Second, many managers don’t understand the cumulative value of method effectiveness relative to other associate qualities: punctuality, attendance, and the misleading notion that the associate that displays the most sweat or effort is the hardest worker on the team. Have you ever implemented individual productivity cards only to find that the manager’s perception of who was working most effectively was all wrong? I have, numerous times.

Third, coaching methods is personal work in close quarters. It requires caring, patience and a certain tolerance to being perceived as nit-picky. If done improperly, it can make a touchy associate feel like they are being singled out, scrutinized, or micromanaged for no discernable reason. This is especially true when the organization does not have or train best methods to begin with. It is much easier for managers to demand associates to pick up the pace rather than to coach method improvements that will enable a better pace.
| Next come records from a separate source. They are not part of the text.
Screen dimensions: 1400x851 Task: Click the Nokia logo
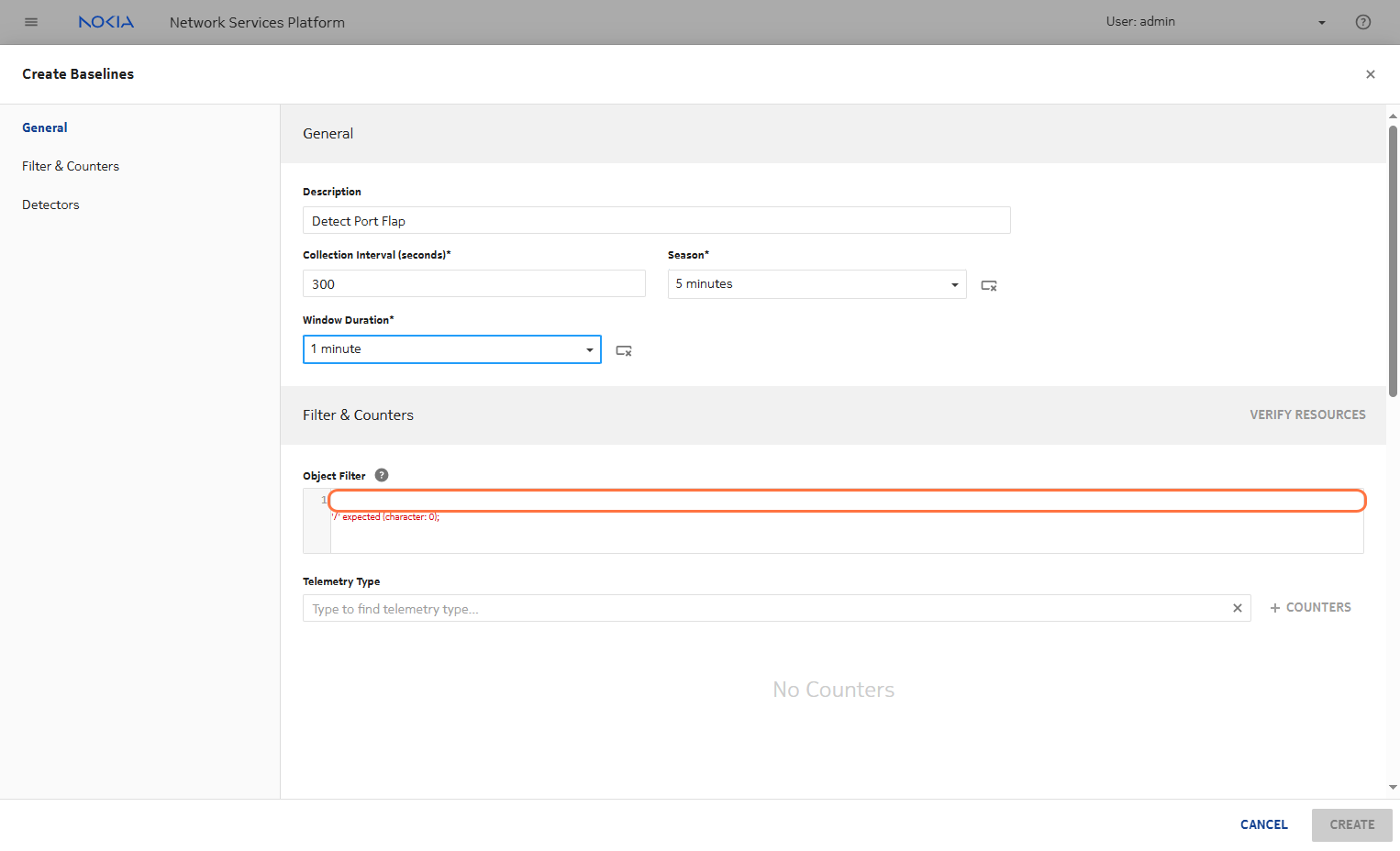(106, 22)
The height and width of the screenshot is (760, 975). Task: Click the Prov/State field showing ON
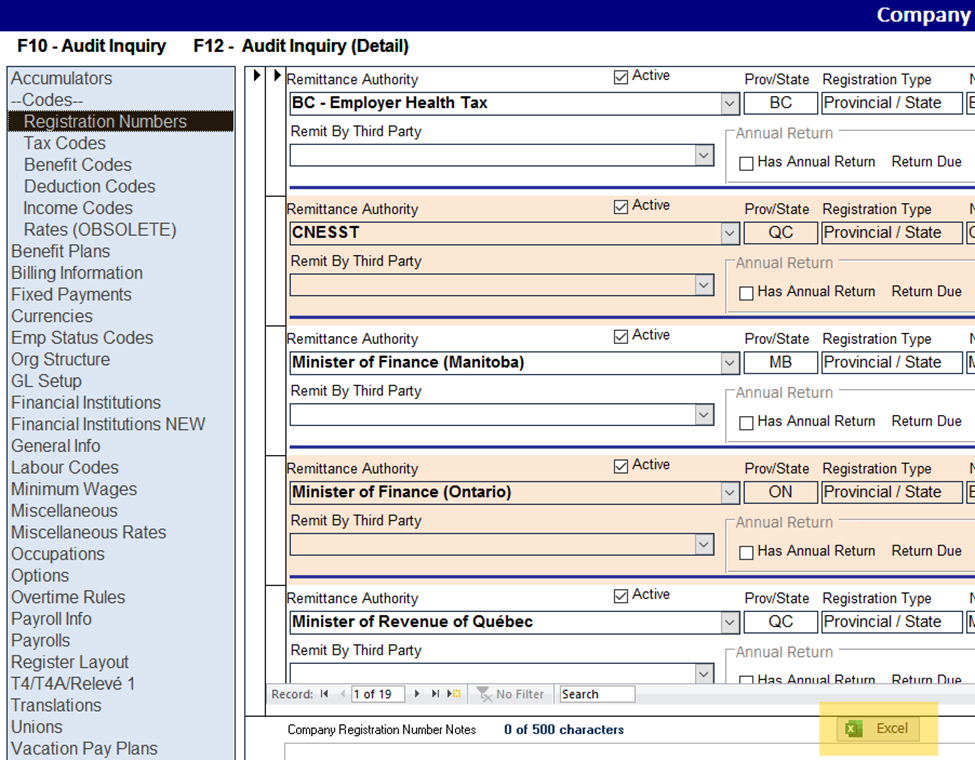(780, 492)
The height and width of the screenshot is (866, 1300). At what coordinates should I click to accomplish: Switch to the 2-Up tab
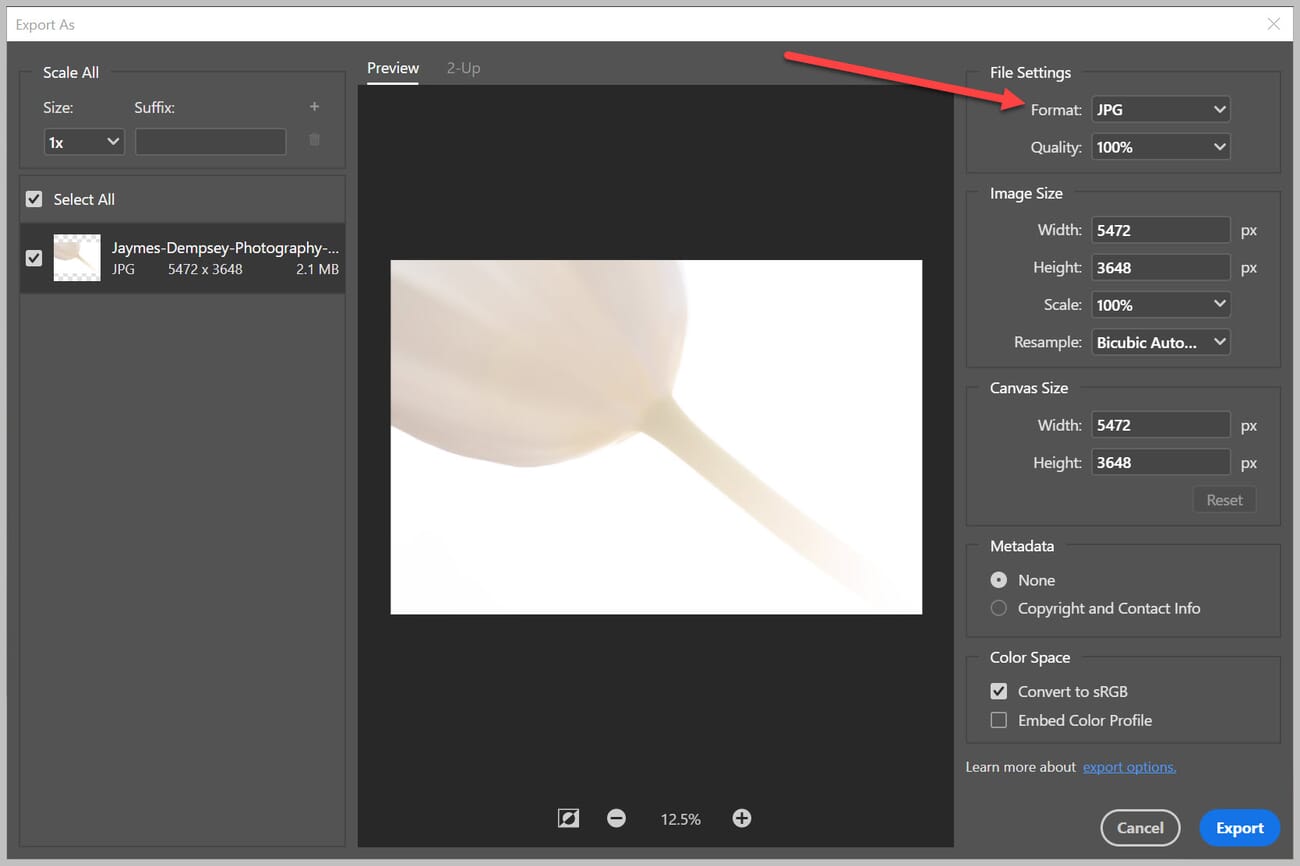(x=464, y=68)
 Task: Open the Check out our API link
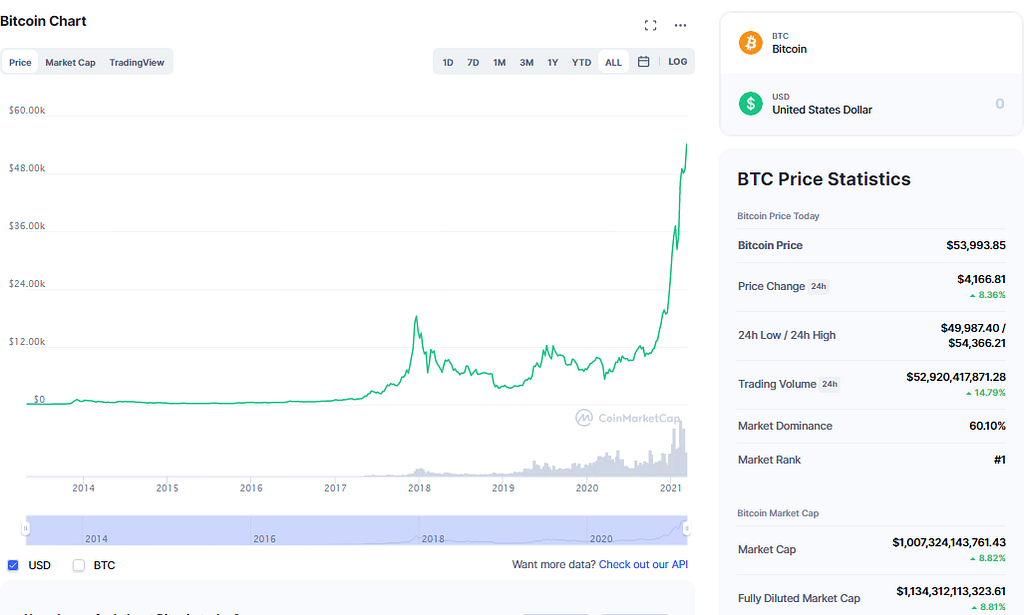pyautogui.click(x=643, y=565)
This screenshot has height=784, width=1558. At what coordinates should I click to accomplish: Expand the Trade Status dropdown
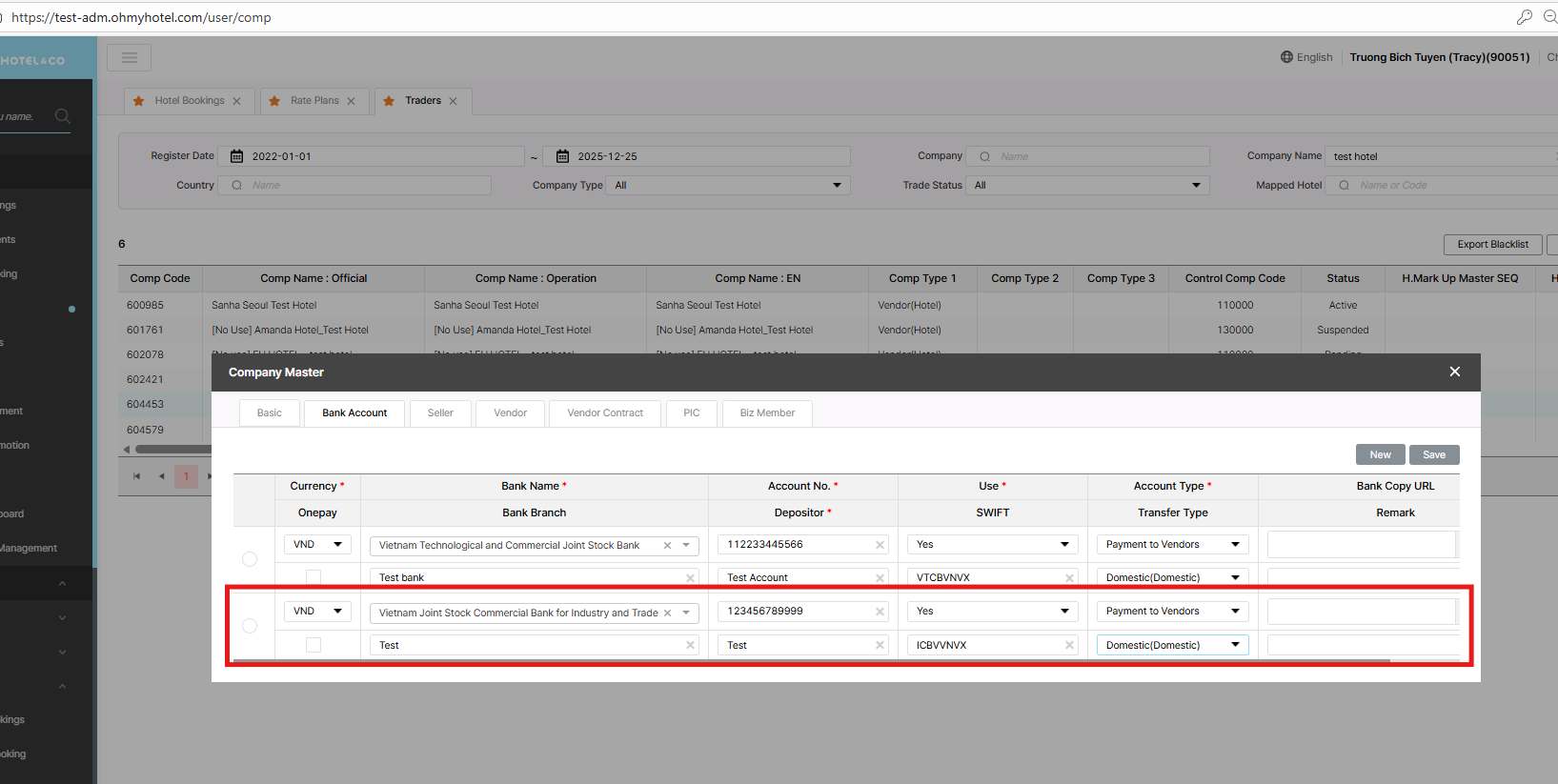point(1087,186)
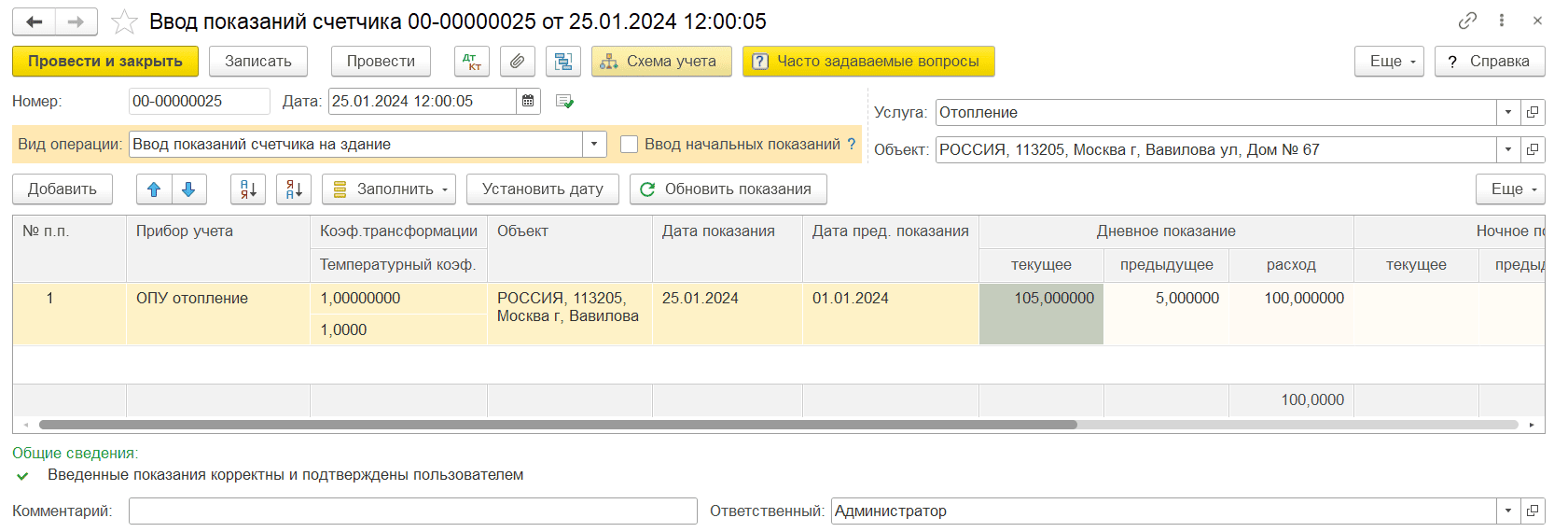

Fourth, if the workplace lacks basic organization, then adherence to best methods is made much more difficult. It’s hard to focus on best methods for associates when the workstation or work area may not be consistently conducive to performing the work or when tools are not consistently and efficiently located.

For these and other reasons, method coaching is not an easy skill for managers to embrace unless you help establish conditions for success that they can leverage.

Here is my top 10 list of things that can make a huge difference:

  1. Help create a context for productivity improvements that enable everyone to understand them in the context of your company’s values, goals and strategic priorities. Help everyone be invested in your company’s success and in method improvements as a part of that larger success.
  2. Develop your best methods in a collaborative process and, ideally, help people understand what success looks like either using model stores or testimonials of store peers they can relate to.
  3. Document your best methods in a format that provides clarity and is easy to use for training. Visual Method Sheets with step by step details of how to perform an activity using the best methods are ideal. Video is another great way to supplement Visual Method Sheets for training and reinforcement.
  4. Eliminate conflicting messages that can frustrate or confuse implementation of your best methods. Be sure that all elements of customer service, effective merchandising standards, safe food handling, workplace safety and company policies have been integrated into your best method so that employees do not perceive a choice between competing company objectives.
  5. Organize the workplace using techniques like 5-S to normalize work areas in ways that allow best methods to be used consistently and without associate frustration.
  6. Coach managers on how to observe and coach their associates for methods. Consider this a new skill to be developed; a new play in your management effectiveness playbook. Role playing makes this much easier for managers to get comfortable with the skill and to embrace it as a way they help and motivate the associates they work with.
  7. Make best method training part of the expectation associates are exposed to in the hiring and training process. Let them know this is part of the job’s expectations for them to learn and for their managers to coach.
  8. Measure your success and celebrate it. Get feedback from associates and from managers and learn from it. Survey tools can make capturing this feedback easier than ever and to address the little things that may be creating misperceptions or that can be easily fixed. Nothing else reinforces behavior like positive recognition eared by “local heroes” in your organization that put measurable points on your scoreboard.
  9. Innovate and demonstrate a willingness to bring continuous improvement to your best methods with the help and insights of everyone’s ideas and experience.
  10. Keep working it. Change management is a journey not an event and the more you make method training and method improvement a vital part of your journey the more success you will have.

While successful improvements in productivity require efforts geared toward Utilization, Methods and Performance, I think you too will find that the money is in the Methods.